Subject: Re: Finding lost components in a raid set?
To: Greg Oster <email@example.com>
From: Johan Ihren <firstname.lastname@example.org>
Date: 02/07/2002 23:27:34
Greg Oster <email@example.com> writes:
> Johan Ihren writes:
> > Greg Oster <firstname.lastname@example.org> writes:
> > Hi Greg,
> > > > Basically it seems that everything has worked very nicely and I'm
> > > > really pleased.
> > Unfortunately I spoke too soon.
> > My re-construction of the "failed" component with a "raidctl -R
> > /dev/wd2g raid1" just finished and raidctl -s now reports happiness.
> > But the disklabel for raid1 is zeroed.
> :( Hmmm...
> > How can that happen? I had two components out of three intact at all
> > times for a 2+1 RAID5 device and I see no reason to lose the label.
> The label should have been quite recoverable... in fact, it should have been
> there even with just 2 components....
> > I have to admit that I did *not* keep a copy of that label in a safe
> > place, which in retrospect seems rather stupid.
> Have a look in /var/backups :)
Whoever put disklabels under RCS control in /var/backups deserves
eternal gratitude.
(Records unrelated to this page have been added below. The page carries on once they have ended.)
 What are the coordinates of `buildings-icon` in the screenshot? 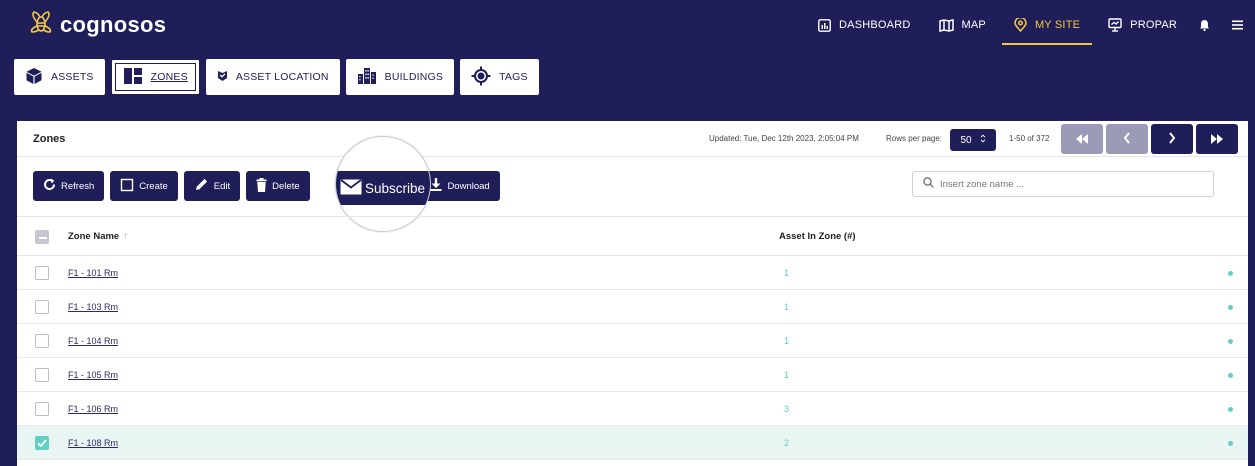 It's located at (367, 78). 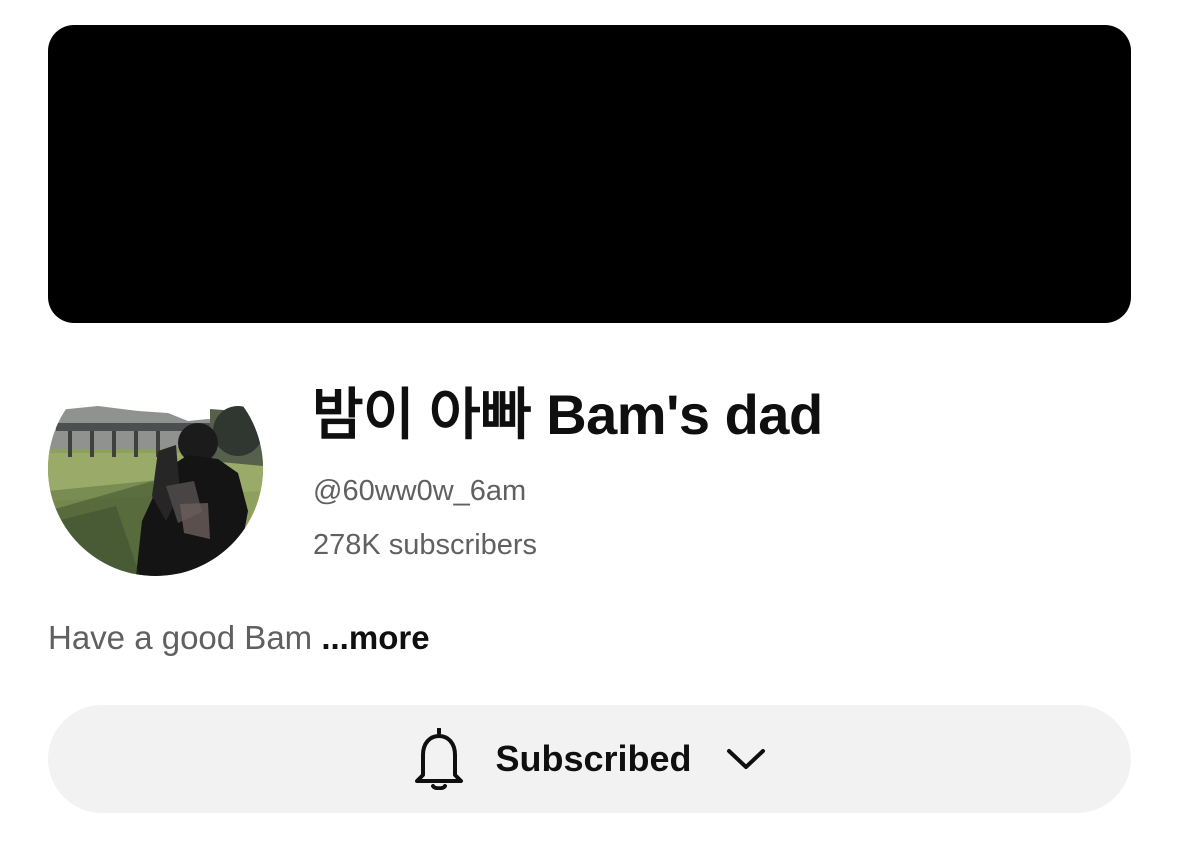 I want to click on channel-avatar, so click(x=156, y=468). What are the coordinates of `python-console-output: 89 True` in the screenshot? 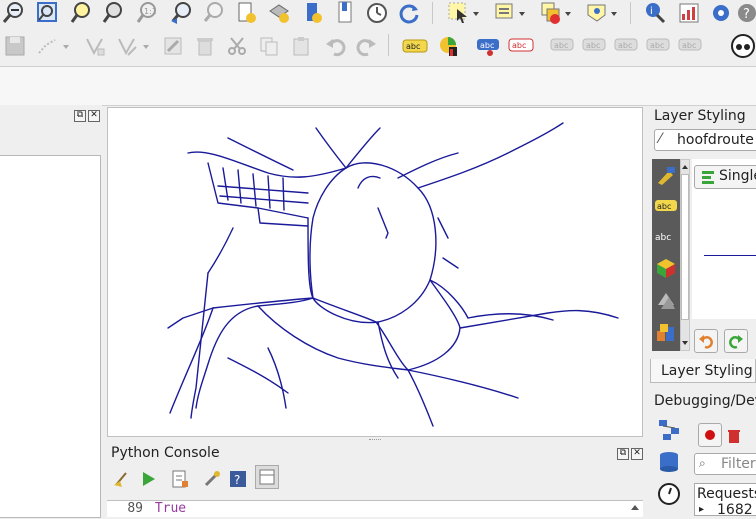 It's located at (375, 508).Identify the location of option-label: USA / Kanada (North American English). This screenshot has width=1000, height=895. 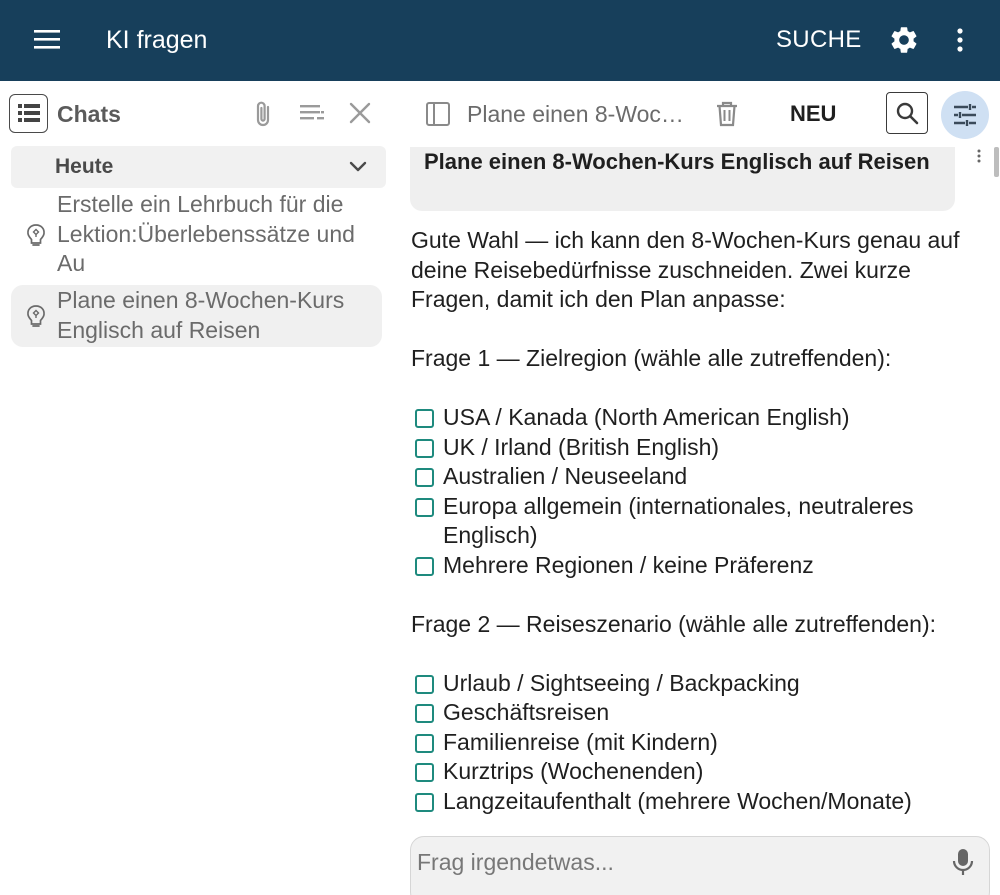
(646, 417).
Brilliant! Wonderful!
However that did not save the day in my particular case. I did indeed
find the label and I know it was the right label, since I used
nonstandard parameters to newfs:
# size offset fstype [fsize bsize cpg/sgs]
d: 199999872 0 4.2BSD 0 0 0 # (Cyl. 0 - 260416*)
e: 199999872 0 4.2BSD 4096 32768 256 # (Cyl. 0 - 260416*)
However, life as we know it was no longer to be found on the raid1
planet. This was once obviously a seriously damaged animal. And now it
bash# fsck /dev/rraid1e
** File system is clean; not checking
bash# mount /dev/raid1e /usr/raid/raid1
bash# df | grep raid1e
/dev/raid1e 99543824 4 94566628 0% /usr/raid/raid1
bash# ls /usr/raid/raid1
ls: /usr/raid/raid1: Bad file descriptor
bash# file /usr/raid/raid1
/usr/raid/raid1: can't stat `/usr/raid/raid1' (Bad file descriptor).
Time to start over. I've had better evenings.
PS. During my permutations of disks and IDE controllers when trying to
isolate the hardware problem the other raid components were likely at
some time located on the bad Promise controller. I wasn't mindful of
that since I didn't know that the controller was bad and because of
autoconfig it didn't matter that disks were renumbered. And my guess
is that no disk was safe when attached to that controller.